Iterative Schemes for the Solution of Systems of Equations arising from the Dual Reciprocity Boundary Integral Method in Multi Domains
Margarita Portapila graduated from the University of Rosario, Argentina and has recently completed her PhD thesis at Wessex Institute of Technology entitled “Iterative Schemes for the Solution of Systems of Equations arising from the Dual Reciprocity Boundary Integral Method in Multi Domains”. The research programme was supported by the Foreign & Commonwealth Office under the jointly funded Chevening Scheme. The external examiner of the thesis was Prof Alan Davies from the University of Hertfordshire, with Dr Viktor Popov, head of Environmental and Fluid Mechanics Division at Wessex Institute acting as internal examiner.
Margarita gave a comprehensive presentation on her thesis which was well received by both examiners.
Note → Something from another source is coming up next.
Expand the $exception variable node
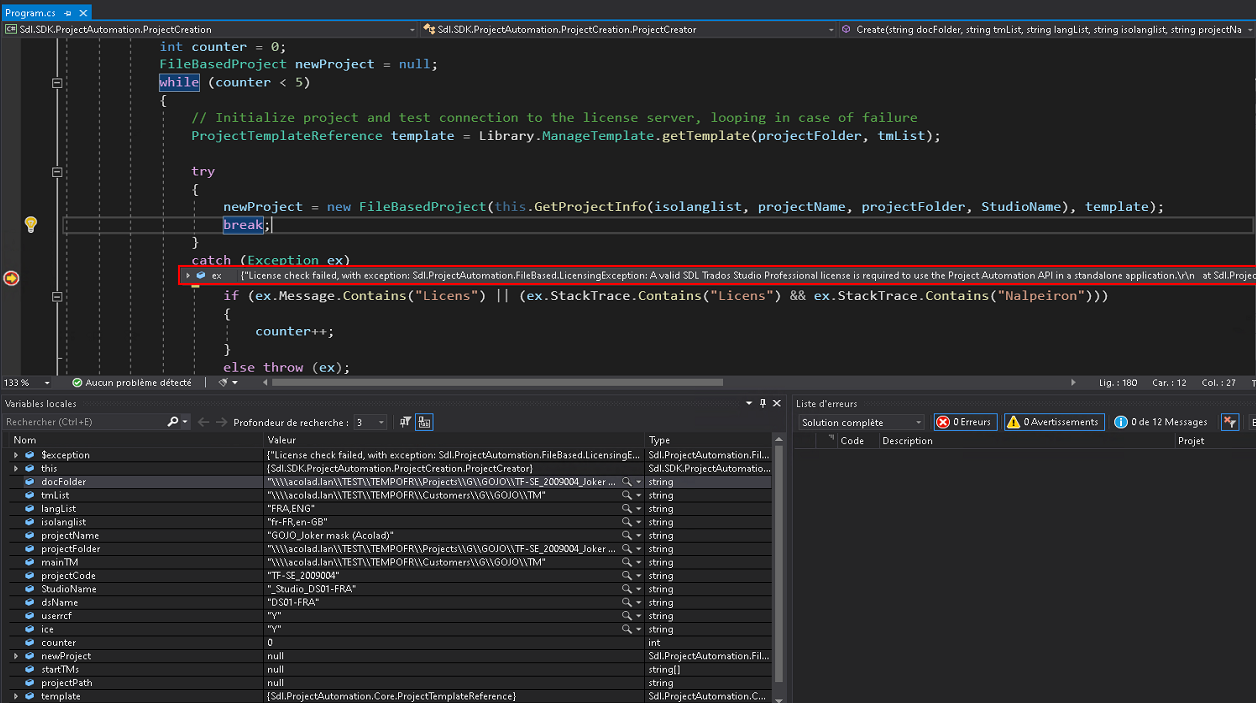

In her work the Dual Reciprocity Method (DRM) was implemented in multi-domains (MD), discretizing the domain into smaller sub-domains. This technique, the DRM-MD, proved to be more effective than the DRM applied to the single domain and gave rise to systems of equations which were banded and sparse.
The greater part of her work investigated the sensitivity of different iterative techniques to changes in the discretization of the domain. The study was motivated by the observation that a large condition number occurred in some practical calculations when subsequent divisions of the studied domain took place. Intrinsic properties of the resulting matrices were studied and linked to the performance of the iterative techniques. A code was then developed using quadratic boundary elements to study the behaviour of the DRM-MD, contrasting the results with those obtained for linear boundary elements.
A non-transient convection-diffused boundary valued problem was presented, with variable velocity field. Several numerical examples comprising a set of domain partitions were investigated along with two different radial basis functions. Every example was solved by a series of iterative techniques and the accuracy and efficiency of the iterative method was studied. Efficiency was reported in terms of CPU time and the number of iterations, along with the rate of convergence of the chosen iterative schemes.
The numerical results were in very good agreement with the analytical of the tested problem, finding that the increment of internal points per sub-domain resulted in the regularization of the distribution of the singular values of matrices which arose from the DRM-MD, and consequently improved the accuracy of the solutions.
Margarita is one of the many PhD students to graduate from Wessex Institute since the programme was launched. All the past PhD WIT candidates are now in positions of responsibility in academia and industry throughout the world.